This is an automated email from the ASF dual-hosted git repository.
thisisnic pushed a commit to branch main
in repository https://gitbox.apache.org/repos/asf/arrow.git
The following commit(s) were added to refs/heads/main by this push:
new 929894e415 GH-35035: [R] Implement names<- for Schemas (#35172)
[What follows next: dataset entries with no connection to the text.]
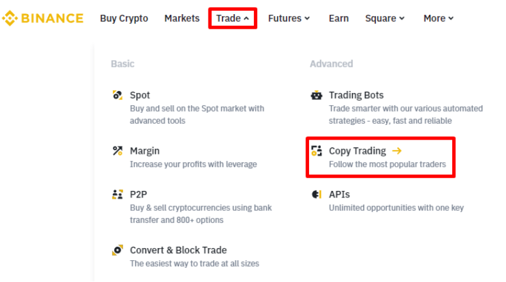Click the Convert & Block Trade title

pos(178,251)
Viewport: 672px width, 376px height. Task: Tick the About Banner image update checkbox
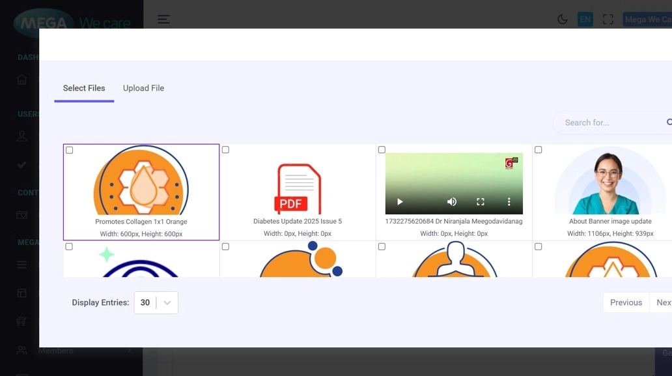pyautogui.click(x=538, y=150)
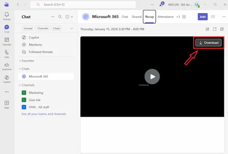This screenshot has height=154, width=228.
Task: Open Calendar in the left rail
Action: click(x=7, y=41)
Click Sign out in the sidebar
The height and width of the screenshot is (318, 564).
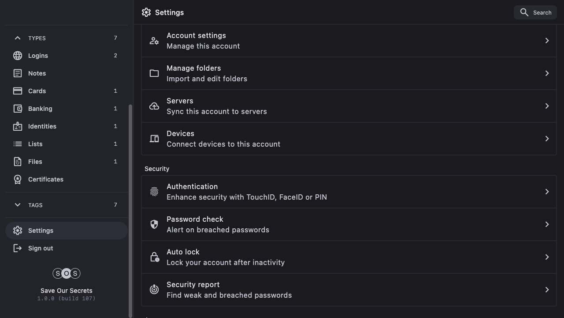click(x=41, y=248)
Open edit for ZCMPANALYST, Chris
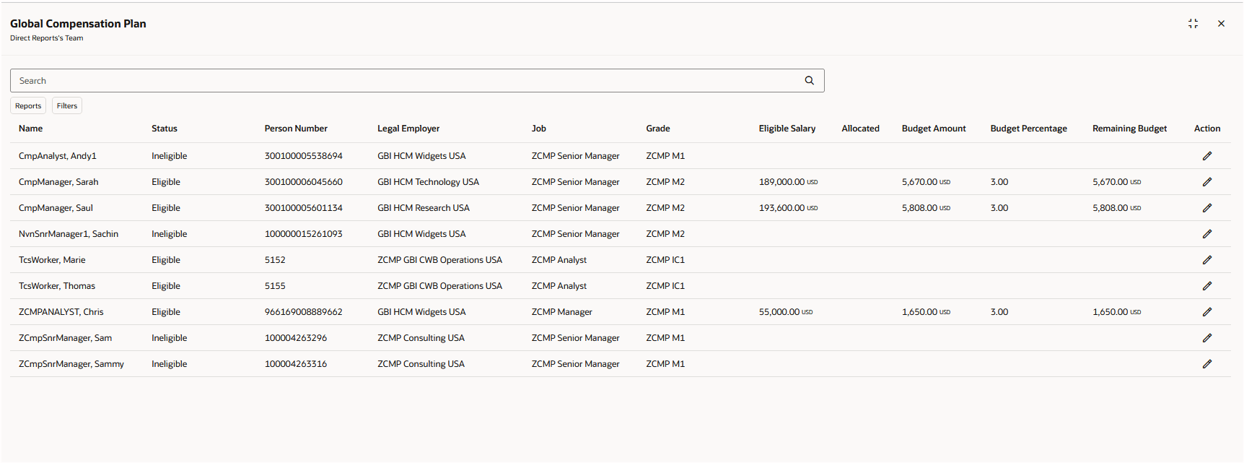1244x463 pixels. (1206, 312)
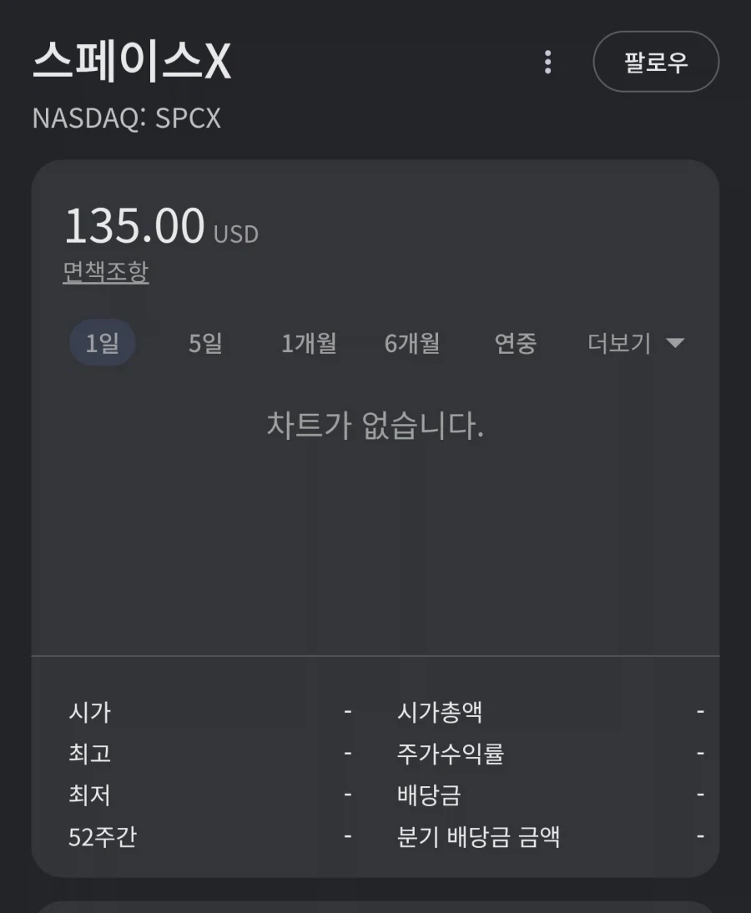
Task: Select the 1개월 chart range
Action: coord(309,343)
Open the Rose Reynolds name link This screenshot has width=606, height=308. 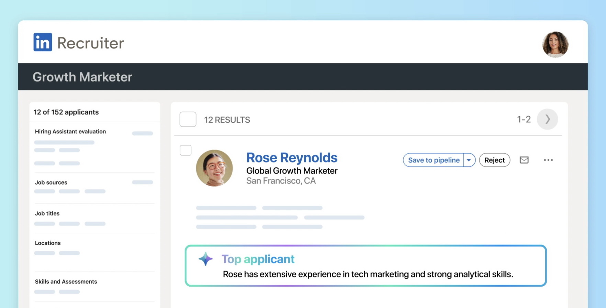(292, 158)
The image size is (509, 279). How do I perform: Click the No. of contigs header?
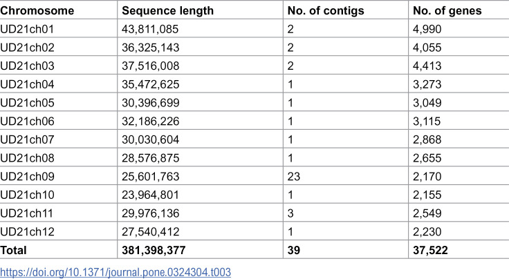pyautogui.click(x=326, y=10)
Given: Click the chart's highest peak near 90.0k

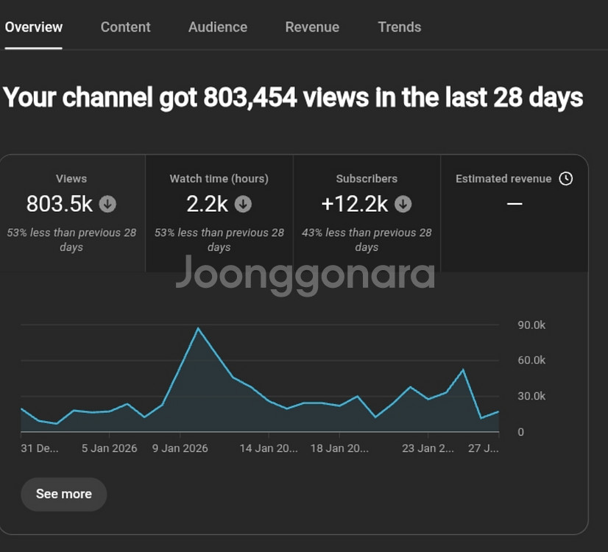Looking at the screenshot, I should click(x=197, y=328).
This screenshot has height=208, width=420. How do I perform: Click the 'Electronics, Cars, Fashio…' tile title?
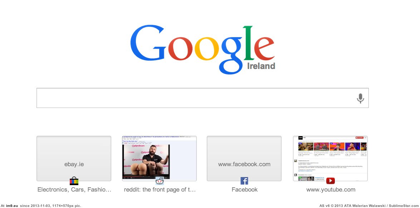tap(74, 190)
929894e415 is described below
commit 929894e415bdb633f135903c1fdcbc83cb223fac
Author: Nic Crane <[email protected]>
AuthorDate: Fri Apr 21 15:35:16 2023 +0300
GH-35035: [R] Implement names<- for Schemas (#35172)
* Closes: #35035
Authored-by: Nic Crane <[email protected]>
Signed-off-by: Nic Crane <[email protected]>
---
r/NAMESPACE | 1 +
r/R/arrowExports.R | 4 ++++
r/R/schema.R | 29 +++++++++++++++++++++++++++++
r/src/arrowExports.cpp | 10 ++++++++++
r/src/schema.cpp | 6 ++++++
r/tests/testthat/test-schema.R | 16 ++++++++++++++++
6 files changed, 66 insertions(+)
diff --git a/r/NAMESPACE b/r/NAMESPACE
index 7ab8d5c902..7a8efe0ca3 100644
--- a/r/NAMESPACE
+++ b/r/NAMESPACE
@@ -21,6 +21,7 @@ S3method("[[",StructArray)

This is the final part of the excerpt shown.